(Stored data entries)

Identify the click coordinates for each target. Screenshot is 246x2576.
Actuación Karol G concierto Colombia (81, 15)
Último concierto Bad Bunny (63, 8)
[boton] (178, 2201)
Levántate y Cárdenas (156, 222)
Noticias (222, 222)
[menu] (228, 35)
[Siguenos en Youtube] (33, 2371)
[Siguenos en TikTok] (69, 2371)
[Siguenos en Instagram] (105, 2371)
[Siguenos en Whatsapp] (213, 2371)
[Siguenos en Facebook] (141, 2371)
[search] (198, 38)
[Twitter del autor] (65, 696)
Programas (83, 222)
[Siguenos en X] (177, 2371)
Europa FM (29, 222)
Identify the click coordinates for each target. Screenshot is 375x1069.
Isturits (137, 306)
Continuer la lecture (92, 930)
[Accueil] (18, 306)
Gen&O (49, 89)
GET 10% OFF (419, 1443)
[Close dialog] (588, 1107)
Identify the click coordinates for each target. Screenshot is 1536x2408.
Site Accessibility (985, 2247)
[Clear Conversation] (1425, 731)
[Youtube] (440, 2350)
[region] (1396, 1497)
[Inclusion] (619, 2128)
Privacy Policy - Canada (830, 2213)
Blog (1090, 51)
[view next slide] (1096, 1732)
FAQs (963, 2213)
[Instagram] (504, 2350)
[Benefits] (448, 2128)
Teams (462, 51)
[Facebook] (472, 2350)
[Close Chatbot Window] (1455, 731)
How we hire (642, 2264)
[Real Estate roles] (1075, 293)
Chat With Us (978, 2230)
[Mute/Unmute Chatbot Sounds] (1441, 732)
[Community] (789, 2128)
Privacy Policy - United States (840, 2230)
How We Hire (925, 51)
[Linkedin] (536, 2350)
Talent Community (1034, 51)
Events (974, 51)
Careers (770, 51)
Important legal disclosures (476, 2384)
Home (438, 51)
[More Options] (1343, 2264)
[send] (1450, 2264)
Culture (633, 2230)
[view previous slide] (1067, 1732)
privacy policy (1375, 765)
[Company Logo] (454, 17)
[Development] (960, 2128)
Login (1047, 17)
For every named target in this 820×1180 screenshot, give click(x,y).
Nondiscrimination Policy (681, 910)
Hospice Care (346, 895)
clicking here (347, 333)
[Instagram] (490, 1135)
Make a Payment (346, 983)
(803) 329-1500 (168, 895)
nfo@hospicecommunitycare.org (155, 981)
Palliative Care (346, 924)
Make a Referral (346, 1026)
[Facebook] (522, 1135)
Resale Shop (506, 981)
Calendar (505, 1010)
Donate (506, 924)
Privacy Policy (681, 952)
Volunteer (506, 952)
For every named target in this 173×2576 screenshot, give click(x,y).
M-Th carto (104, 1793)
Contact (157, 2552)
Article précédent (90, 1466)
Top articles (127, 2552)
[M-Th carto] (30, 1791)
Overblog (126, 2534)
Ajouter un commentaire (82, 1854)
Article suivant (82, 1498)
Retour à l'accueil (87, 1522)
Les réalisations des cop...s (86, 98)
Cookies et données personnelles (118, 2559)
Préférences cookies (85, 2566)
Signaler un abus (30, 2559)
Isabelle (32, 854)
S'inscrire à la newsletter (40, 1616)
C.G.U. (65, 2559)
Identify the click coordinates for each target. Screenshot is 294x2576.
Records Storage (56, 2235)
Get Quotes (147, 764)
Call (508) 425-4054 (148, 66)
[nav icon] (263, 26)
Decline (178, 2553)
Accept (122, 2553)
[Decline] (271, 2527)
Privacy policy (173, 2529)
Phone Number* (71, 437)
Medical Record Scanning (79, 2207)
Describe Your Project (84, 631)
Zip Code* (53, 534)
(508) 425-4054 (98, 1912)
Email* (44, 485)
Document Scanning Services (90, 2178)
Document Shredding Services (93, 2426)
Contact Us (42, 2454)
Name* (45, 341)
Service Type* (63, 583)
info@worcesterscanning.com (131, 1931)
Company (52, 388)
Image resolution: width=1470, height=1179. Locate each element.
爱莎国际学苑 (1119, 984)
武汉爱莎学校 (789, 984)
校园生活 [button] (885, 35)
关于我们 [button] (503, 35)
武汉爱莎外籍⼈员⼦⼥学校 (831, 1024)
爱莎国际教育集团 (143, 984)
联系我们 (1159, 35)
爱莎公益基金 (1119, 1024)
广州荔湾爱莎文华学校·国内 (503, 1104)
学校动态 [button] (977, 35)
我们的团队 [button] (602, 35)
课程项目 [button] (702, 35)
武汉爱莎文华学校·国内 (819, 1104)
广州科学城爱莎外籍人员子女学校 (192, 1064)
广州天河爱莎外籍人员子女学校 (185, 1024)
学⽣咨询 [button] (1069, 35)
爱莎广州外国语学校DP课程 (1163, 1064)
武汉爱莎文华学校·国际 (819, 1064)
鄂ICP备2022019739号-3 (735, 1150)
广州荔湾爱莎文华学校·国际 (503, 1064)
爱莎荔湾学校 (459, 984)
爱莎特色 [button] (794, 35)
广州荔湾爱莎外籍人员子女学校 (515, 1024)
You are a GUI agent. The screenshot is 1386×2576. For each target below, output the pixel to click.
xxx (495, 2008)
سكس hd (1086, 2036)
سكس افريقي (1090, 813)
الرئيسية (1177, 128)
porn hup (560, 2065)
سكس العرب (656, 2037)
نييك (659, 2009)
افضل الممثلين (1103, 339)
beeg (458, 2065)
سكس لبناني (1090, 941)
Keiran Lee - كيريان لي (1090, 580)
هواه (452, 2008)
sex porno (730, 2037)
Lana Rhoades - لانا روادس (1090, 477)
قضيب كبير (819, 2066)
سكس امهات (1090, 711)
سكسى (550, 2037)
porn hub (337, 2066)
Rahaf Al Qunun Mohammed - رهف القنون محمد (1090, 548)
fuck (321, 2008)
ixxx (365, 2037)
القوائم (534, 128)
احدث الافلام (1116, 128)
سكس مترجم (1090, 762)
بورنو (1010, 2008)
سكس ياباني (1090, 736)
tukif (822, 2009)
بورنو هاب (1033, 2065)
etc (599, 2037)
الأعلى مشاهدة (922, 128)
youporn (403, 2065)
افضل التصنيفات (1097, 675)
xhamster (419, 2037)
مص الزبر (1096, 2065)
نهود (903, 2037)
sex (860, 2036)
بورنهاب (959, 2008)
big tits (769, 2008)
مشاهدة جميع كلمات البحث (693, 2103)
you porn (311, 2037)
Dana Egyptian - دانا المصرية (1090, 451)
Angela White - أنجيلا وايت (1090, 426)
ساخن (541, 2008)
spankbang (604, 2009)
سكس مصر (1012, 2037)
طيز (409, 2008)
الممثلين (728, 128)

● Exercise requirements
Repeat the entries above exactly, from the first line through the line containing "[Siguenos en Instagram] (105, 2371)".

● Answer for this exercise
Identify the click coordinates for each target. Screenshot is 246x2576.
Actuación Karol G concierto Colombia (81, 15)
Último concierto Bad Bunny (63, 8)
[boton] (178, 2201)
Levántate y Cárdenas (156, 222)
Noticias (222, 222)
[menu] (228, 35)
[Siguenos en Youtube] (33, 2371)
[Siguenos en TikTok] (69, 2371)
[Siguenos en Instagram] (105, 2371)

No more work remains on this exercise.